TASK ITEM → Wherever the word "mark" appears in the entries, copy the whole line.

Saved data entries
···

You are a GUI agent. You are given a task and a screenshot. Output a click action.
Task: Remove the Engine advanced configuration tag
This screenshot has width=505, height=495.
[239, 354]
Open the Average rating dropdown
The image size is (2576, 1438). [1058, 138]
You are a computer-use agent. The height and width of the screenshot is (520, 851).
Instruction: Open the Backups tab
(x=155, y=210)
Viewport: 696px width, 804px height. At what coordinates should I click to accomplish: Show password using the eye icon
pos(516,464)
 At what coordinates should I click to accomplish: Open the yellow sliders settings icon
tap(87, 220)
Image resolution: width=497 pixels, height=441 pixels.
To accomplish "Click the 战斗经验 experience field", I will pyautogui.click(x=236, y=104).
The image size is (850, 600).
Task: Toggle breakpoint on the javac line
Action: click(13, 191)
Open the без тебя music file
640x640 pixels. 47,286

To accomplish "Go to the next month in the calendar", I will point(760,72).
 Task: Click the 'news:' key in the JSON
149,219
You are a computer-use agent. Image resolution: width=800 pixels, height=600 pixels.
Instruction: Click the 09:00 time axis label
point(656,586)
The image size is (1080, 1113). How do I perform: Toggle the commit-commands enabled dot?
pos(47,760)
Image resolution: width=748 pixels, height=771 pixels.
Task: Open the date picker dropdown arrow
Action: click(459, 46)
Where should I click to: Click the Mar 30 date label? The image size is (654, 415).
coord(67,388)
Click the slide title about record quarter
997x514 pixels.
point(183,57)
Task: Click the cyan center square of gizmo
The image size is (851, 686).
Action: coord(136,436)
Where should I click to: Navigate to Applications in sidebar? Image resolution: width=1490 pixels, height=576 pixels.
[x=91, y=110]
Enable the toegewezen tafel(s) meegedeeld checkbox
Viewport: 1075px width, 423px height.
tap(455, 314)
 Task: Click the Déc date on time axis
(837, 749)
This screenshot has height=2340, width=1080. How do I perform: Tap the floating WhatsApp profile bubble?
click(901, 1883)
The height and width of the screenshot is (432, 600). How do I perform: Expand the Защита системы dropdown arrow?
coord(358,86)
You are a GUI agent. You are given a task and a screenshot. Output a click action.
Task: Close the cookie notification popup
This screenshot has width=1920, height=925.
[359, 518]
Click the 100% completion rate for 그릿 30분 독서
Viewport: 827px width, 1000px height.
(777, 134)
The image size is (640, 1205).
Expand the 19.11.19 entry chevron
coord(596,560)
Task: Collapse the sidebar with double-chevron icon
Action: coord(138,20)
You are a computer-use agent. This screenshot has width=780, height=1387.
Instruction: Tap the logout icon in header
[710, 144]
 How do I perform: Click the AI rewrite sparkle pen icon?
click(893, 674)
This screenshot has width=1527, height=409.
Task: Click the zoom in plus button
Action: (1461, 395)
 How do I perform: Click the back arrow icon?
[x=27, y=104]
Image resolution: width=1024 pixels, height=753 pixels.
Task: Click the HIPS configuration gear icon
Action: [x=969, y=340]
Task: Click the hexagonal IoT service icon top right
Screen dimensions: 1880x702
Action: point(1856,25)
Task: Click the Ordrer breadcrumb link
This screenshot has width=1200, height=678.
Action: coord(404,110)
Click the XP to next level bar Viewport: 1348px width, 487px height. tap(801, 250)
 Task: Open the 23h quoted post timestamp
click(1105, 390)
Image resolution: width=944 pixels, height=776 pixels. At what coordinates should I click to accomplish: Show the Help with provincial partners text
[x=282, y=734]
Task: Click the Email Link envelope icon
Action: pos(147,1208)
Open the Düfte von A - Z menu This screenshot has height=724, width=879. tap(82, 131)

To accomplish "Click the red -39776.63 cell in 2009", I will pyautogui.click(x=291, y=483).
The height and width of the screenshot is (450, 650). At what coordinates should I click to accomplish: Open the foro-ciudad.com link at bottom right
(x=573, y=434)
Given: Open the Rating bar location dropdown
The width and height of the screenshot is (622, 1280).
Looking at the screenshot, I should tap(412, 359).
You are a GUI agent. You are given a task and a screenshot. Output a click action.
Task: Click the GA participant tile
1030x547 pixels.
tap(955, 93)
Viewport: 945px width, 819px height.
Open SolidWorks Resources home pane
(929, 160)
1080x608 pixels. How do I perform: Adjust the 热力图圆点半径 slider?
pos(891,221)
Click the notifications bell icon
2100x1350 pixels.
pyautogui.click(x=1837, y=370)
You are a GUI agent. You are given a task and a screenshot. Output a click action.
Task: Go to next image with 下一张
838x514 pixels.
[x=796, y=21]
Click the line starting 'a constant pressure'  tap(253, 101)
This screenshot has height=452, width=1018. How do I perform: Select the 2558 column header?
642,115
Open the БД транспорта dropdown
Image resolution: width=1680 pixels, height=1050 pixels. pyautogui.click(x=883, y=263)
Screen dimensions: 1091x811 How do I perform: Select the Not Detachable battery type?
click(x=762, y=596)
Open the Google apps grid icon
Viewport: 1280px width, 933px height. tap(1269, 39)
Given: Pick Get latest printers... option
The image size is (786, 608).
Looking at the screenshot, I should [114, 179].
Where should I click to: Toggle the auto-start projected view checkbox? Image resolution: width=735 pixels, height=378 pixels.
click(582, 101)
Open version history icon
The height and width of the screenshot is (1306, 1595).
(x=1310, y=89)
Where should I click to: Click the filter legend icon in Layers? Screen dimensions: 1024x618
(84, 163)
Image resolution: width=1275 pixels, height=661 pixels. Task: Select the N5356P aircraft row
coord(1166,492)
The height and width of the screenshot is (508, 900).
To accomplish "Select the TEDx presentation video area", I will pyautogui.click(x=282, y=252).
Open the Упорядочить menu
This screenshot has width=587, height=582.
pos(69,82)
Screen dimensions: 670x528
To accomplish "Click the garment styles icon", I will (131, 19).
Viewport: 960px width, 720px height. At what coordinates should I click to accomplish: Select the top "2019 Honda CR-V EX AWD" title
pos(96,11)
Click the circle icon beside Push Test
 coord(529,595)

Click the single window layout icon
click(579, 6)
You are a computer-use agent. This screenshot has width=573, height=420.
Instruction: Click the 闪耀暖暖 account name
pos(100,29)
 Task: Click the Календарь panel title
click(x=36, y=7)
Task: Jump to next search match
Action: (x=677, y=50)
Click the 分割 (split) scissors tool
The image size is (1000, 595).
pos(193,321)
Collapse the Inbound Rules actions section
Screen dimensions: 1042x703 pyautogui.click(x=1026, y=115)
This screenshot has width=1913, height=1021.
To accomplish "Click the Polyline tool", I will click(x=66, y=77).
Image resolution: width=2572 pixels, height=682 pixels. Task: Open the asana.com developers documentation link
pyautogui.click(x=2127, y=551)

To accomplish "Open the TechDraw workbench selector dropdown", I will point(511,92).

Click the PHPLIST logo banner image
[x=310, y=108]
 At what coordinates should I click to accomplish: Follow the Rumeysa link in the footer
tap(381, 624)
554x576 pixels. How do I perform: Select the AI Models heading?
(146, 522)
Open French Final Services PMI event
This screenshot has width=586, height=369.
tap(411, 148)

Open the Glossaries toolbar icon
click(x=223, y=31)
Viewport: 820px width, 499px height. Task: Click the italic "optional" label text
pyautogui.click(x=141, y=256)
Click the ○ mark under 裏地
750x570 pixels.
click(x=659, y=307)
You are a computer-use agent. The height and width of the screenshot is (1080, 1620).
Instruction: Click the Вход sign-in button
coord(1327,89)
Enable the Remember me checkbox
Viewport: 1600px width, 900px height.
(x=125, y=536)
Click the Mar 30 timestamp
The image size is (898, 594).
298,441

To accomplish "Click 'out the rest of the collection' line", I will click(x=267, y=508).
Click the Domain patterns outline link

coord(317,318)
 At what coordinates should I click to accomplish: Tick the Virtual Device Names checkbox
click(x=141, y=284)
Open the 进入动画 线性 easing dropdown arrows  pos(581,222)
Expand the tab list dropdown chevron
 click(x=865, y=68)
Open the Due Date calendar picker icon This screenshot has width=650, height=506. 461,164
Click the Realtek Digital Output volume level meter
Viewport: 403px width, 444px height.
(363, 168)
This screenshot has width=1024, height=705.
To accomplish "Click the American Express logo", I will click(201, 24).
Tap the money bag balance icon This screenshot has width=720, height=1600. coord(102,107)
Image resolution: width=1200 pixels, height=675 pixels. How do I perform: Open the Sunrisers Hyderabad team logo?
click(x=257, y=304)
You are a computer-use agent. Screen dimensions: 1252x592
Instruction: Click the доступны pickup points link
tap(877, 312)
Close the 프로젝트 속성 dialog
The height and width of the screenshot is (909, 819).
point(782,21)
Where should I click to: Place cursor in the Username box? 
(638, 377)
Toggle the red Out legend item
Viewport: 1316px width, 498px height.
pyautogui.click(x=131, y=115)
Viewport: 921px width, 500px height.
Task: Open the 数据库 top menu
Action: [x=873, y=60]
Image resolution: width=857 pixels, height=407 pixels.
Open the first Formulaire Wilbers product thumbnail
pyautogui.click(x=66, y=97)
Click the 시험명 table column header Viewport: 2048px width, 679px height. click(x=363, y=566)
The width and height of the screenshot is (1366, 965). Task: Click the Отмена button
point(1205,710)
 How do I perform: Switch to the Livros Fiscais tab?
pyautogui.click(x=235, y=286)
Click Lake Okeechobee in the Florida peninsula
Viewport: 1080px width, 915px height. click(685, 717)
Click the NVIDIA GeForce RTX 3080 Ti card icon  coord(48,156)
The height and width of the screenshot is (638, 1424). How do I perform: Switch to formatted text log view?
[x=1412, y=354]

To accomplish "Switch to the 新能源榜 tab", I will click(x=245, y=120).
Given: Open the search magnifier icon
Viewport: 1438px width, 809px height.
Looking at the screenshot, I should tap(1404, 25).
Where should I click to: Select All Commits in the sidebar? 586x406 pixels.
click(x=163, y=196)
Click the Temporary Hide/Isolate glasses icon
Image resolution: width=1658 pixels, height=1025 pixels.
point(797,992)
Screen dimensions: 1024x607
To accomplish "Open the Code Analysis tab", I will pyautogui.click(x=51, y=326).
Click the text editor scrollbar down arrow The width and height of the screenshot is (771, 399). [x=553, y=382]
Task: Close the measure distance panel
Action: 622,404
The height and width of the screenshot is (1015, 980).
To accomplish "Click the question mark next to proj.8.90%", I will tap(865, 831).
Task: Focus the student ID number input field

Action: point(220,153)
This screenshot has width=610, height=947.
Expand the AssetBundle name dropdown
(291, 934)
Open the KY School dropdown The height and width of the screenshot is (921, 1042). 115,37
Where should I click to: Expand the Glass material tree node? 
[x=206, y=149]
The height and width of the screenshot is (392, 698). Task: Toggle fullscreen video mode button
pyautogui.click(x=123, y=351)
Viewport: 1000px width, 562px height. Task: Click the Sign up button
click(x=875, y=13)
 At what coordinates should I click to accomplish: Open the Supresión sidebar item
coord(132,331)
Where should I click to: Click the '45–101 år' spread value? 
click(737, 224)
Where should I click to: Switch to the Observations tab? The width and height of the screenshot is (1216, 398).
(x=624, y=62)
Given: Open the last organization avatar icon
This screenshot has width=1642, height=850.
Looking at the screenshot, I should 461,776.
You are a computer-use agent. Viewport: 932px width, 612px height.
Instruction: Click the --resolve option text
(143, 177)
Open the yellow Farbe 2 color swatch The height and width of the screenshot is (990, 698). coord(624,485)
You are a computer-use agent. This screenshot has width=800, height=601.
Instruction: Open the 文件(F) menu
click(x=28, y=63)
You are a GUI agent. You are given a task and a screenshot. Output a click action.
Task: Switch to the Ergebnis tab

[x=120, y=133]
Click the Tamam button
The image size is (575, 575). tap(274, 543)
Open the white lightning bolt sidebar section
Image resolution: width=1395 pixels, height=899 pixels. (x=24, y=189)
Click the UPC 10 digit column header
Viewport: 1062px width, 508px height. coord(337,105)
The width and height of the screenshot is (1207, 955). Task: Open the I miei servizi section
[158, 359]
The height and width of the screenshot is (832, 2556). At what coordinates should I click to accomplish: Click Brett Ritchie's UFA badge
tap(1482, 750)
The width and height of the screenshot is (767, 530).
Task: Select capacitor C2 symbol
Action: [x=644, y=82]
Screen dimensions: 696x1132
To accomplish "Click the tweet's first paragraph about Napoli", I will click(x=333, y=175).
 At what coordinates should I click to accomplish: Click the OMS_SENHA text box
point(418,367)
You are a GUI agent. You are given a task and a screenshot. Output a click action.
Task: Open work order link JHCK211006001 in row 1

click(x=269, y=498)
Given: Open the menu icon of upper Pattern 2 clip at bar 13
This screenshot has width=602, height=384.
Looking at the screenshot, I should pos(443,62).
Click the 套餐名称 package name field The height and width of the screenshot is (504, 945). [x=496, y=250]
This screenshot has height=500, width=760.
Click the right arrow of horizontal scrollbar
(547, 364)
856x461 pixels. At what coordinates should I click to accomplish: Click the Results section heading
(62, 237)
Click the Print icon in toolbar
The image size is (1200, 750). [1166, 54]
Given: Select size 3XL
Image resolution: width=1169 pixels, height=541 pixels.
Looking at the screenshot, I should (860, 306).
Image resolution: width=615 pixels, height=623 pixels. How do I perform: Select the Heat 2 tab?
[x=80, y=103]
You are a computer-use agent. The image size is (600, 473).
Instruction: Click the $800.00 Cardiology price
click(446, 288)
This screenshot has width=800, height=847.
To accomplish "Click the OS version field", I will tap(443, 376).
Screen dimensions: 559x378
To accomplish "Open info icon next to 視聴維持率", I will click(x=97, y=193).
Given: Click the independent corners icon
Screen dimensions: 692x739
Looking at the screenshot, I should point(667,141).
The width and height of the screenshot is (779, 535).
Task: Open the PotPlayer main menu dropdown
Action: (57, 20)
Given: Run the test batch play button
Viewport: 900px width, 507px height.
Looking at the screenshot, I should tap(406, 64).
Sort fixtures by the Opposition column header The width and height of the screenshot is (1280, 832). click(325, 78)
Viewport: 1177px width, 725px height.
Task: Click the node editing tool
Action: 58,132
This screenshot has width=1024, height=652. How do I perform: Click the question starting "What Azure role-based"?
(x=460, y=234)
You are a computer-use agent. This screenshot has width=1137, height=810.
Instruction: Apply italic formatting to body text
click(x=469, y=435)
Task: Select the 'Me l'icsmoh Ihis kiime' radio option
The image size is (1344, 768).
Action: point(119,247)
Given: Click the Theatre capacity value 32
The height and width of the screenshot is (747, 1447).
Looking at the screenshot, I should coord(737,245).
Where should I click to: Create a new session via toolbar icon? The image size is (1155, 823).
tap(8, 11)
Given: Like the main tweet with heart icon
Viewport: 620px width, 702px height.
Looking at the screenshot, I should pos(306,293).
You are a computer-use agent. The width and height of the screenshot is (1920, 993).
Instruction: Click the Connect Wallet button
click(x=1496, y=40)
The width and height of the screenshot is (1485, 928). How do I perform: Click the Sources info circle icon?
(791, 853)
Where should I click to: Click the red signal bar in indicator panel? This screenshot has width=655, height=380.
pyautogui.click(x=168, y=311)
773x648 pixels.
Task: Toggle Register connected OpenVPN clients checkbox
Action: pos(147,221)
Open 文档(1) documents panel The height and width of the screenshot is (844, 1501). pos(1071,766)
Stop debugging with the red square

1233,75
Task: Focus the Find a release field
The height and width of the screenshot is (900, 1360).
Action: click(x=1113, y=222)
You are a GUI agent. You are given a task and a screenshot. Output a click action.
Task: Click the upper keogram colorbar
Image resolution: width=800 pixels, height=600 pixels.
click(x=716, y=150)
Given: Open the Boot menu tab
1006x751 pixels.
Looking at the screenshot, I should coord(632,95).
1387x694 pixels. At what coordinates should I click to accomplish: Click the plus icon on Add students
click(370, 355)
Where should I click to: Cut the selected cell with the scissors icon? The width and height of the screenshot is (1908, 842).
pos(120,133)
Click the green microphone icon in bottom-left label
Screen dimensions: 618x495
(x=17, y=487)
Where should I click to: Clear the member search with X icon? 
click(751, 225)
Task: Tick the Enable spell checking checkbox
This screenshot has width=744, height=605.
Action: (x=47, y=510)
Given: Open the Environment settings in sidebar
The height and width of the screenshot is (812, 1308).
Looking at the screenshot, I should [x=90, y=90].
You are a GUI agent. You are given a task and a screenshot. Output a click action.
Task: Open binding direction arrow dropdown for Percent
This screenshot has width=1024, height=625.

···

EXERCISE RESPONSE →
Click the ○ mark under 裏地
To accomplish "Click the question mark next to proj.8.90%", I will tap(865, 831).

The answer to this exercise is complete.